Extracted entries:
_ _ _ _ _

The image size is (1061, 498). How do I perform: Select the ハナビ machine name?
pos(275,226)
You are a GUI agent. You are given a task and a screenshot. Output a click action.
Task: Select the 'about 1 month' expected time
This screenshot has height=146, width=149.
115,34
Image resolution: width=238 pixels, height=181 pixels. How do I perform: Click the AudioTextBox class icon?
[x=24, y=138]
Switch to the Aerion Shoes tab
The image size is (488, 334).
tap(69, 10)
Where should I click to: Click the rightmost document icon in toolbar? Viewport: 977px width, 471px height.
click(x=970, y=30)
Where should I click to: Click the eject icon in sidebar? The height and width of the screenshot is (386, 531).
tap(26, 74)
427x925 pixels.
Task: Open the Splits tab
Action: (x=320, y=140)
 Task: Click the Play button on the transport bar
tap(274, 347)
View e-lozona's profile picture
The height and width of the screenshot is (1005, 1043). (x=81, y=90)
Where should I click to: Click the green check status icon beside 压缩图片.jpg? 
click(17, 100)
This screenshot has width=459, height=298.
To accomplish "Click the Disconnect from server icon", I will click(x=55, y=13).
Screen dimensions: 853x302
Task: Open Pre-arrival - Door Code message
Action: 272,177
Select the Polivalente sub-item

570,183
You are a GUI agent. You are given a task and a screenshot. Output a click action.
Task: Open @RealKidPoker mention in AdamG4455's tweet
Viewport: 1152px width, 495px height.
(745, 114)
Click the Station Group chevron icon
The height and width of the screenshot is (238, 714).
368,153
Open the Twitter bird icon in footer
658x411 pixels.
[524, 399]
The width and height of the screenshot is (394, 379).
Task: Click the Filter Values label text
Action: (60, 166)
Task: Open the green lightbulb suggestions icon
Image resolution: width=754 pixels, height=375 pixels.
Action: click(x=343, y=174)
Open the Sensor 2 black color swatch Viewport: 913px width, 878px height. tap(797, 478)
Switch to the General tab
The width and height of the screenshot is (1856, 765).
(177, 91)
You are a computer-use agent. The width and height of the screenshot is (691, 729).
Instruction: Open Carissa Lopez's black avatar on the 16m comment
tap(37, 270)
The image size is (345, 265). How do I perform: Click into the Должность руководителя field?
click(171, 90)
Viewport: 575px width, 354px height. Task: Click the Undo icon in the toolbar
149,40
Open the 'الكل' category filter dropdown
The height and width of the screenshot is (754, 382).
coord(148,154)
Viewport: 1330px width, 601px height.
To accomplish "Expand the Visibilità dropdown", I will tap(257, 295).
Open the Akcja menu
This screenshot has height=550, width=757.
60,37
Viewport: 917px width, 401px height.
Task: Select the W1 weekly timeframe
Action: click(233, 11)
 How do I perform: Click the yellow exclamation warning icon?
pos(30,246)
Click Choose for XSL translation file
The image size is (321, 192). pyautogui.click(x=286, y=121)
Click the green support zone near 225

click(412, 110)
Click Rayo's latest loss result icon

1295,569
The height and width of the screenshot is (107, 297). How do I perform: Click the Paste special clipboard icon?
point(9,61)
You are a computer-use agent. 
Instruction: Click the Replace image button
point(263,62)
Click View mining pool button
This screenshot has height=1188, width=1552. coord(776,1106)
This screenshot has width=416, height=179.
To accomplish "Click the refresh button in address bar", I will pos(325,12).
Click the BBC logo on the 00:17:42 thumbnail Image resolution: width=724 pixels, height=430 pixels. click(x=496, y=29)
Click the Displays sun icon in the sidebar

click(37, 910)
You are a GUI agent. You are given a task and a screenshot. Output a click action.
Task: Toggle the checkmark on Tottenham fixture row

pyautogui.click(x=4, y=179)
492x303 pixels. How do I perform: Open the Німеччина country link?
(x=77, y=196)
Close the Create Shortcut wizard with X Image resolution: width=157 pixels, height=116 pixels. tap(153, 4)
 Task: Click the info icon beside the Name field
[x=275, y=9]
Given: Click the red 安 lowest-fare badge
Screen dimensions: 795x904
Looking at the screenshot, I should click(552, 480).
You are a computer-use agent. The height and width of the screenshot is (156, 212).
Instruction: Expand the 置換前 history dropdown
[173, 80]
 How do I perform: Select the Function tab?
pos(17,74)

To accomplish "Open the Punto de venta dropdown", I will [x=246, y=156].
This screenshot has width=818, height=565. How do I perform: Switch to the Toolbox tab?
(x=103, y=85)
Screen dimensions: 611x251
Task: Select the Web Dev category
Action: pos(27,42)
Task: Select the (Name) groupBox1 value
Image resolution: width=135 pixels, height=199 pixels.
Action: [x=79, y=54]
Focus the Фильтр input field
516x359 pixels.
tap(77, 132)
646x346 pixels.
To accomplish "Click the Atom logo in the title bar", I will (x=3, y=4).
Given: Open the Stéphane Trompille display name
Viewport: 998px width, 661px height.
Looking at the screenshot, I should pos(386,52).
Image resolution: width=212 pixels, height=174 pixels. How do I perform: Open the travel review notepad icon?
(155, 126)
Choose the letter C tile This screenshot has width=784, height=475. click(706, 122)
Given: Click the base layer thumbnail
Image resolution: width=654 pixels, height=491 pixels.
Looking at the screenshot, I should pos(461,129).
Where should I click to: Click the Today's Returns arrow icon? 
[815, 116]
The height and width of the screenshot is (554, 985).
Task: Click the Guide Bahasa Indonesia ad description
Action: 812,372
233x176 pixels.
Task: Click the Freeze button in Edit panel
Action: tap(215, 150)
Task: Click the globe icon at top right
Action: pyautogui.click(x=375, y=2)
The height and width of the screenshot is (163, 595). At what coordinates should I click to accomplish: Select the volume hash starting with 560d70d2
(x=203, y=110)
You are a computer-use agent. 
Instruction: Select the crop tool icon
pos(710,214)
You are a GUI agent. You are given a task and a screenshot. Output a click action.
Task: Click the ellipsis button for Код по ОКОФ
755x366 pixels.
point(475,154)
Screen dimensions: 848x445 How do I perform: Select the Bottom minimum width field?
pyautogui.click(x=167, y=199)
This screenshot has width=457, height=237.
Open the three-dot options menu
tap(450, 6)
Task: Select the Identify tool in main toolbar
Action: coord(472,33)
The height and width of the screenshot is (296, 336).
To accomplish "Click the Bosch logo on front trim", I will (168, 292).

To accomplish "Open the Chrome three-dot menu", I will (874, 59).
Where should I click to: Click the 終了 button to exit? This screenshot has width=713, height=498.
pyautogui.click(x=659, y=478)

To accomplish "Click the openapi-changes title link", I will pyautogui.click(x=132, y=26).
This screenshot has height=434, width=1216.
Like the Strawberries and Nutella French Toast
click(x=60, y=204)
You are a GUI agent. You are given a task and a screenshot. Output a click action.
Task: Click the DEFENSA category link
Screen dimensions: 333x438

_ _ _ _ _

Work to complete:
A verbatim copy of the records above should be returned.

Task answer:
The image size is (1061, 498). How do I perform: Select the ハナビ machine name?
pos(275,226)
You are a GUI agent. You are given a task and a screenshot. Output a click action.
Task: Select the 'about 1 month' expected time
This screenshot has height=146, width=149.
115,34
Image resolution: width=238 pixels, height=181 pixels. How do I perform: Click the AudioTextBox class icon?
[x=24, y=138]
Switch to the Aerion Shoes tab
The image size is (488, 334).
tap(69, 10)
Where should I click to: Click the rightmost document icon in toolbar? Viewport: 977px width, 471px height.
click(x=970, y=30)
Where should I click to: Click the eject icon in sidebar? The height and width of the screenshot is (386, 531).
tap(26, 74)
427x925 pixels.
Task: Open the Splits tab
Action: (x=320, y=140)
 Task: Click the Play button on the transport bar
tap(274, 347)
View e-lozona's profile picture
The height and width of the screenshot is (1005, 1043). (x=81, y=90)
Where should I click to: Click the green check status icon beside 压缩图片.jpg? 
click(17, 100)
This screenshot has width=459, height=298.
To accomplish "Click the Disconnect from server icon", I will click(x=55, y=13).
Screen dimensions: 853x302
Task: Open Pre-arrival - Door Code message
Action: 272,177
Select the Polivalente sub-item

570,183
You are a GUI agent. You are given a task and a screenshot. Output a click action.
Task: Open @RealKidPoker mention in AdamG4455's tweet
Viewport: 1152px width, 495px height.
(745, 114)
Click the Station Group chevron icon
The height and width of the screenshot is (238, 714).
368,153
Open the Twitter bird icon in footer
658x411 pixels.
[524, 399]
The width and height of the screenshot is (394, 379).
Task: Click the Filter Values label text
Action: (60, 166)
Task: Open the green lightbulb suggestions icon
Image resolution: width=754 pixels, height=375 pixels.
Action: click(x=343, y=174)
Open the Sensor 2 black color swatch Viewport: 913px width, 878px height. tap(797, 478)
Switch to the General tab
The width and height of the screenshot is (1856, 765).
(177, 91)
You are a computer-use agent. The width and height of the screenshot is (691, 729).
Instruction: Open Carissa Lopez's black avatar on the 16m comment
tap(37, 270)
The image size is (345, 265). How do I perform: Click into the Должность руководителя field?
click(171, 90)
Viewport: 575px width, 354px height. Task: Click the Undo icon in the toolbar
149,40
Open the 'الكل' category filter dropdown
The height and width of the screenshot is (754, 382).
coord(148,154)
Viewport: 1330px width, 601px height.
To accomplish "Expand the Visibilità dropdown", I will tap(257, 295).
Open the Akcja menu
This screenshot has height=550, width=757.
60,37
Viewport: 917px width, 401px height.
Task: Select the W1 weekly timeframe
Action: click(233, 11)
 How do I perform: Click the yellow exclamation warning icon?
pos(30,246)
Click Choose for XSL translation file
The image size is (321, 192). pyautogui.click(x=286, y=121)
Click the green support zone near 225

click(412, 110)
Click Rayo's latest loss result icon

1295,569
The height and width of the screenshot is (107, 297). How do I perform: Click the Paste special clipboard icon?
point(9,61)
You are a computer-use agent. 
Instruction: Click the Replace image button
point(263,62)
Click View mining pool button
This screenshot has height=1188, width=1552. coord(776,1106)
This screenshot has width=416, height=179.
To accomplish "Click the refresh button in address bar", I will pos(325,12).
Click the BBC logo on the 00:17:42 thumbnail Image resolution: width=724 pixels, height=430 pixels. click(x=496, y=29)
Click the Displays sun icon in the sidebar

click(37, 910)
You are a GUI agent. You are given a task and a screenshot. Output a click action.
Task: Toggle the checkmark on Tottenham fixture row

pyautogui.click(x=4, y=179)
492x303 pixels. How do I perform: Open the Німеччина country link?
(x=77, y=196)
Close the Create Shortcut wizard with X Image resolution: width=157 pixels, height=116 pixels. tap(153, 4)
 Task: Click the info icon beside the Name field
[x=275, y=9]
Given: Click the red 安 lowest-fare badge
Screen dimensions: 795x904
Looking at the screenshot, I should click(552, 480).
You are a computer-use agent. The height and width of the screenshot is (156, 212).
Instruction: Expand the 置換前 history dropdown
[173, 80]
 How do I perform: Select the Function tab?
pos(17,74)

To accomplish "Open the Punto de venta dropdown", I will [x=246, y=156].
This screenshot has width=818, height=565. How do I perform: Switch to the Toolbox tab?
(x=103, y=85)
Screen dimensions: 611x251
Task: Select the Web Dev category
Action: pos(27,42)
Task: Select the (Name) groupBox1 value
Image resolution: width=135 pixels, height=199 pixels.
Action: [x=79, y=54]
Focus the Фильтр input field
516x359 pixels.
tap(77, 132)
646x346 pixels.
To accomplish "Click the Atom logo in the title bar", I will (x=3, y=4).
Given: Open the Stéphane Trompille display name
Viewport: 998px width, 661px height.
Looking at the screenshot, I should pos(386,52).
Image resolution: width=212 pixels, height=174 pixels. How do I perform: Open the travel review notepad icon?
(155, 126)
Choose the letter C tile This screenshot has width=784, height=475. click(706, 122)
Given: Click the base layer thumbnail
Image resolution: width=654 pixels, height=491 pixels.
Looking at the screenshot, I should pos(461,129).
Where should I click to: Click the Today's Returns arrow icon? 
[815, 116]
The height and width of the screenshot is (554, 985).
Task: Click the Guide Bahasa Indonesia ad description
Action: 812,372
233x176 pixels.
Task: Click the Freeze button in Edit panel
Action: tap(215, 150)
Task: Click the globe icon at top right
Action: pyautogui.click(x=375, y=2)
The height and width of the screenshot is (163, 595). At what coordinates should I click to accomplish: Select the volume hash starting with 560d70d2
(x=203, y=110)
You are a computer-use agent. 
Instruction: Select the crop tool icon
pos(710,214)
You are a GUI agent. You are given a task and a screenshot. Output a click action.
Task: Click the ellipsis button for Код по ОКОФ
755x366 pixels.
point(475,154)
Screen dimensions: 848x445 How do I perform: Select the Bottom minimum width field?
pyautogui.click(x=167, y=199)
This screenshot has width=457, height=237.
Open the three-dot options menu
tap(450, 6)
Task: Select the Identify tool in main toolbar
Action: coord(472,33)
The height and width of the screenshot is (296, 336).
To accomplish "Click the Bosch logo on front trim", I will (168, 292).

To accomplish "Open the Chrome three-dot menu", I will (874, 59).
Where should I click to: Click the 終了 button to exit? This screenshot has width=713, height=498.
pyautogui.click(x=659, y=478)

To accomplish "Click the openapi-changes title link", I will pyautogui.click(x=132, y=26).
This screenshot has height=434, width=1216.
Like the Strawberries and Nutella French Toast
click(x=60, y=204)
You are a GUI agent. You are given a task and a screenshot. Output a click action.
Task: Click the DEFENSA category link
Screen dimensions: 333x438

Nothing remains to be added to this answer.